> _STORED DATA_
★ ★ ★

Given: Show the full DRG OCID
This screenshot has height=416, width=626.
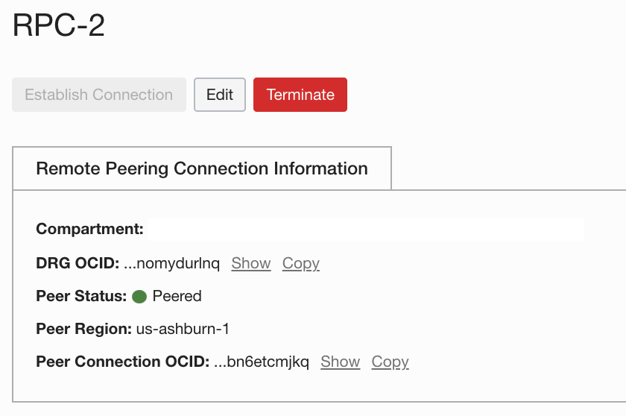Looking at the screenshot, I should [x=251, y=263].
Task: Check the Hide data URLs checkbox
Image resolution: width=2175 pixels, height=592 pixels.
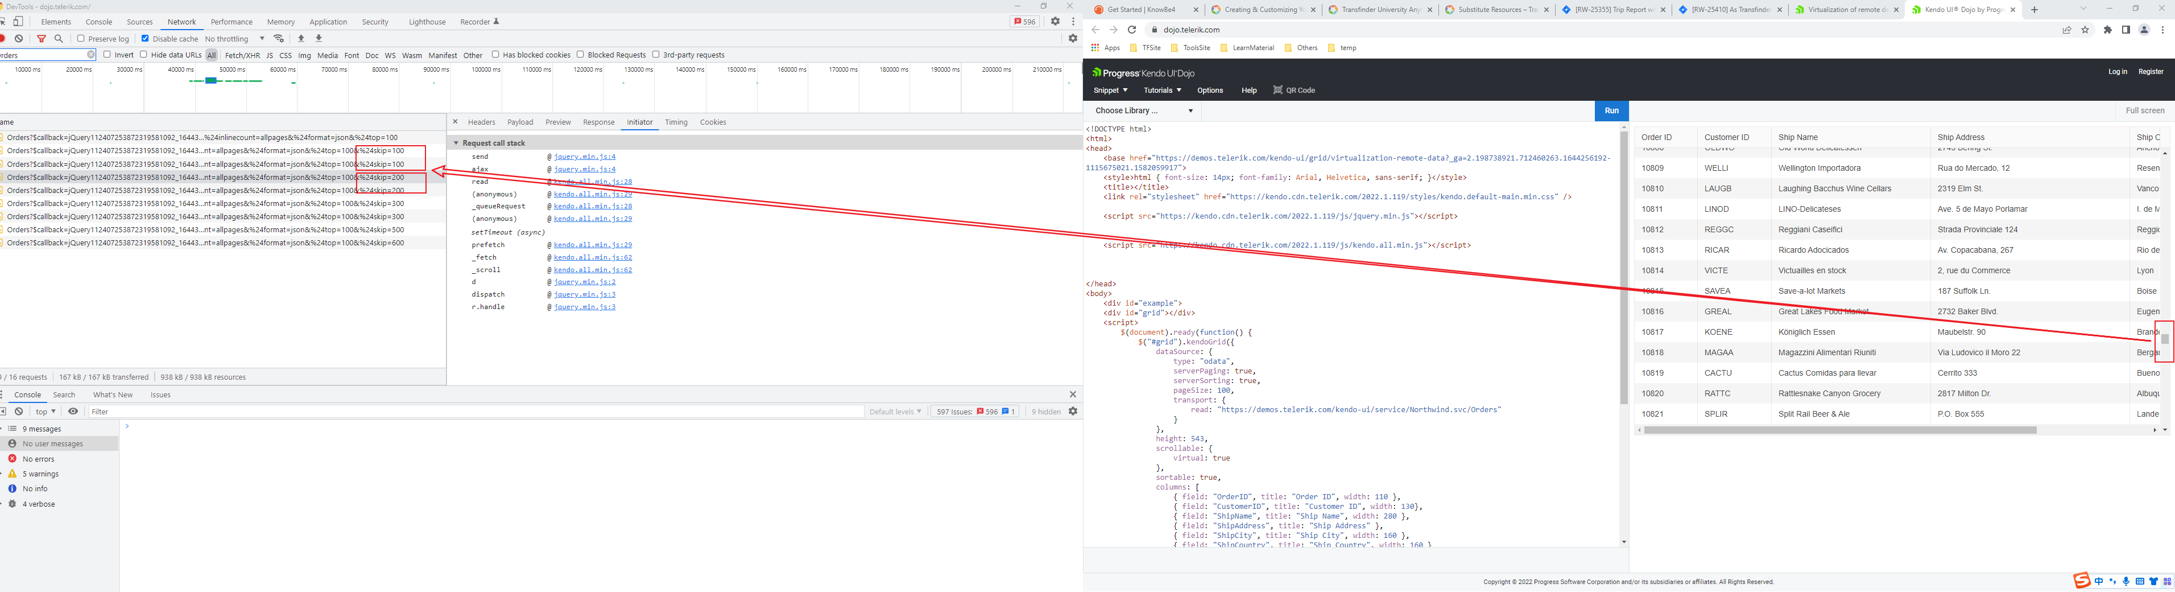Action: (144, 55)
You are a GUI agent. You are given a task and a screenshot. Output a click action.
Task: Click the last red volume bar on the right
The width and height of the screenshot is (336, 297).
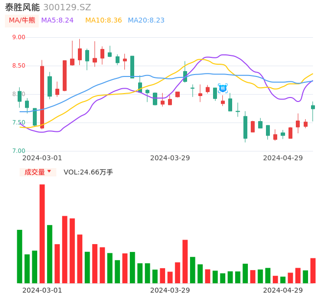(x=313, y=271)
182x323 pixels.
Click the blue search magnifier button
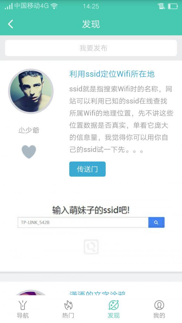[156, 222]
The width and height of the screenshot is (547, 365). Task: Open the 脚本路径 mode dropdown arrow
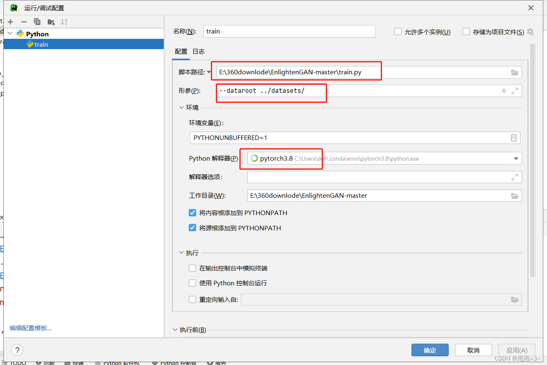209,71
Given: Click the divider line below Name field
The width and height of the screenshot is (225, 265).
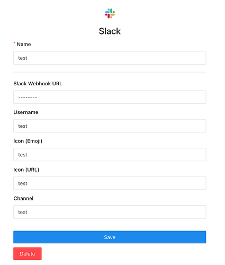Looking at the screenshot, I should (110, 72).
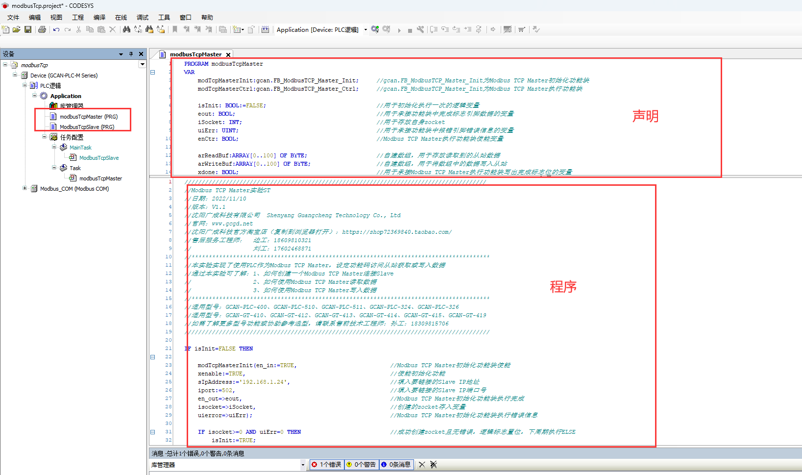Open the Application device selector dropdown
The width and height of the screenshot is (802, 475).
point(365,30)
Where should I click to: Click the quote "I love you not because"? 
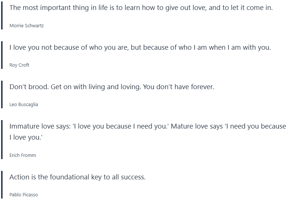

★ ★ ★

> _AIM OF THE TASK_
Reproduce the material word for word, but without its images.

> _YOUR RESPONSE_
Given: Show the full DRG OCID
This screenshot has height=416, width=626.
Looking at the screenshot, I should [x=251, y=263].
Task: Check the Hide data URLs checkbox
Image resolution: width=2175 pixels, height=592 pixels.
Action: (144, 55)
You are a GUI agent. You are given a task and a screenshot. Output a click action.
Task: Click the last red volume bar on the right
The width and height of the screenshot is (336, 297).
(x=313, y=271)
182x323 pixels.
Click the blue search magnifier button
[156, 222]
The width and height of the screenshot is (547, 365). Task: Open the 脚本路径 mode dropdown arrow
209,71
Given: Click the divider line below Name field
The width and height of the screenshot is (225, 265).
Looking at the screenshot, I should (110, 72).
Open the Application device selector dropdown
The width and height of the screenshot is (802, 475).
point(365,30)
Where should I click to: Click the quote "I love you not because"? 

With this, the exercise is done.